Stored items
##############################
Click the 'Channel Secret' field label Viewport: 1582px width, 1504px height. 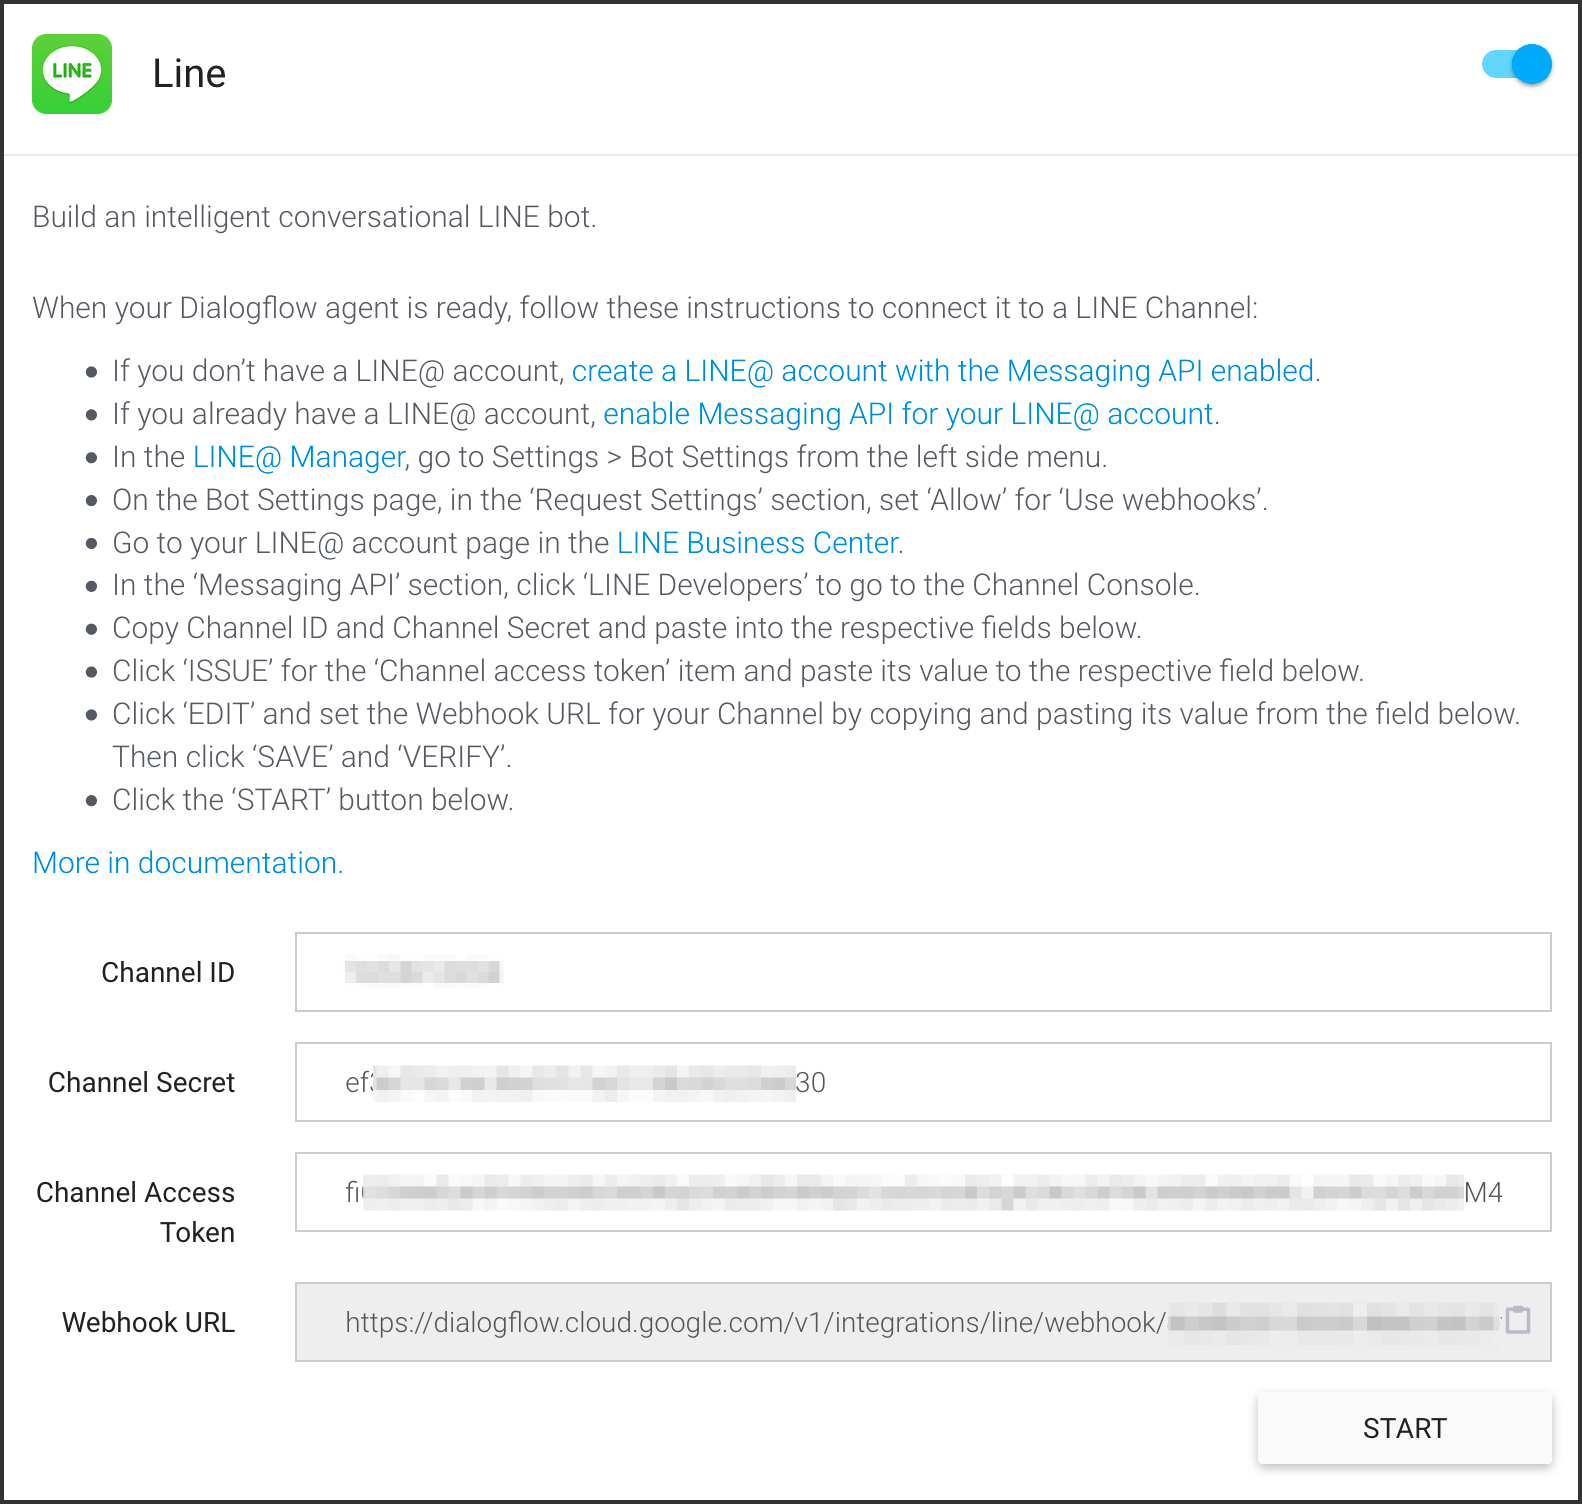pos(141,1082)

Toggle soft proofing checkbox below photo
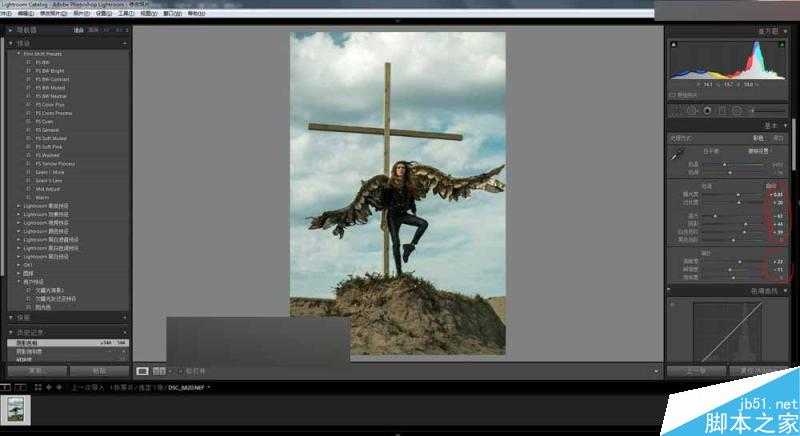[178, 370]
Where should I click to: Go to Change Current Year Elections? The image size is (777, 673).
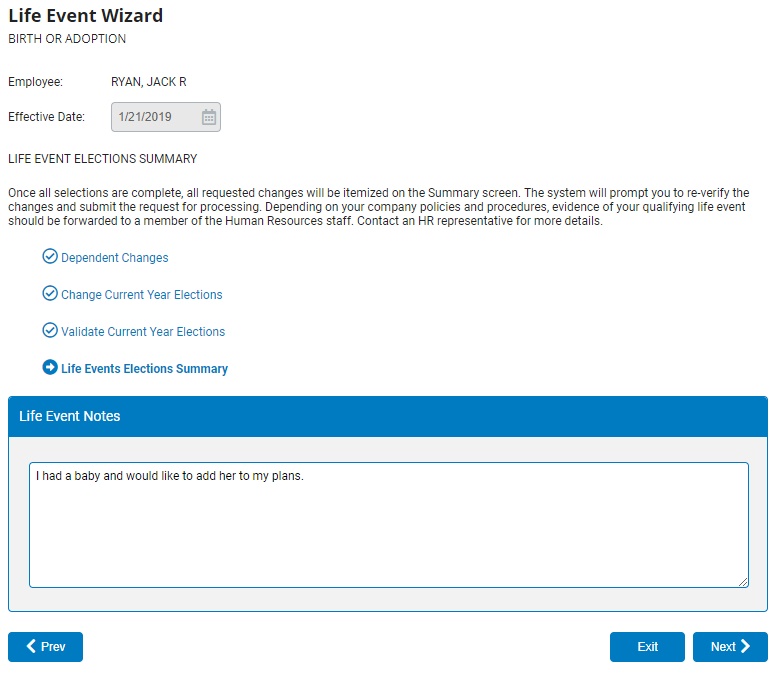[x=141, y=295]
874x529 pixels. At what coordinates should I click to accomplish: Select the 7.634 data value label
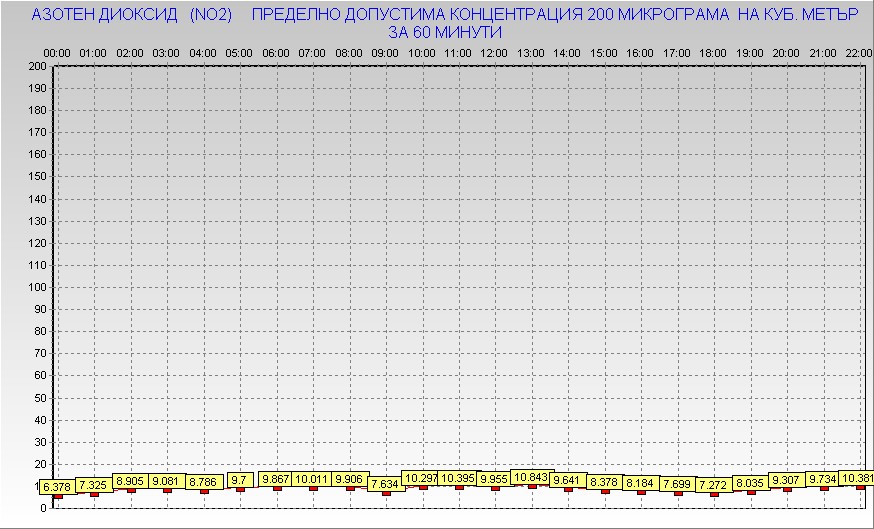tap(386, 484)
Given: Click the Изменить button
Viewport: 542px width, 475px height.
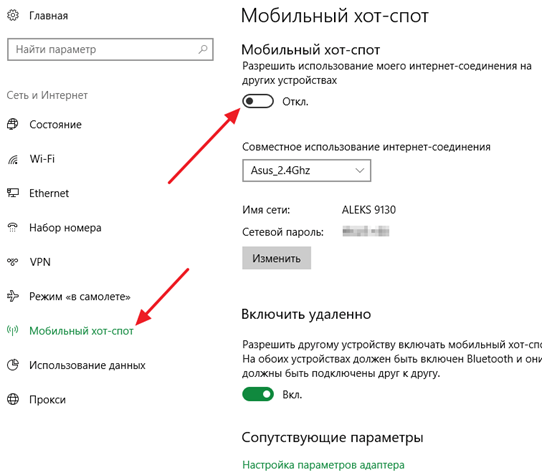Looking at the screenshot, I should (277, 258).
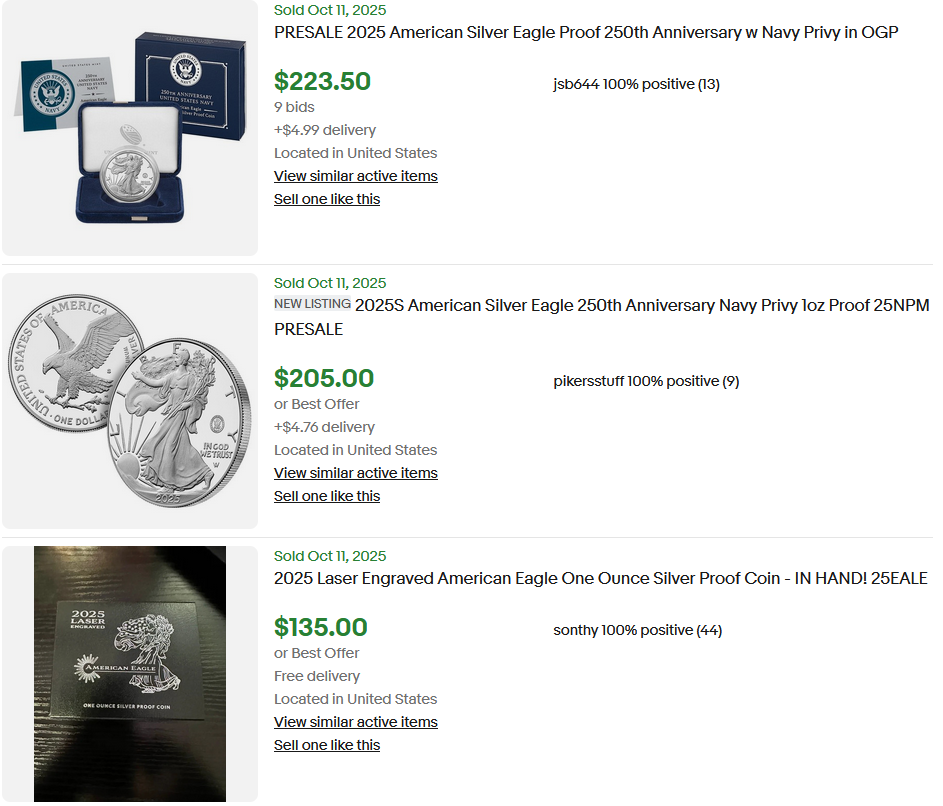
##############################
▶ _TASK ITEM_: Give back only the lines from the one that carries "Where should I" through the final line above, both included. Drop all pictures.

▶ _YOUR SOLUTION_:
Where should I click to: Go to Change Current Year Elections? The image size is (777, 673).
[x=141, y=295]
874x529 pixels. At what coordinates should I click to accomplish: Select the 7.634 data value label
tap(386, 484)
Given: Click the Изменить button
Viewport: 542px width, 475px height.
Looking at the screenshot, I should (277, 258).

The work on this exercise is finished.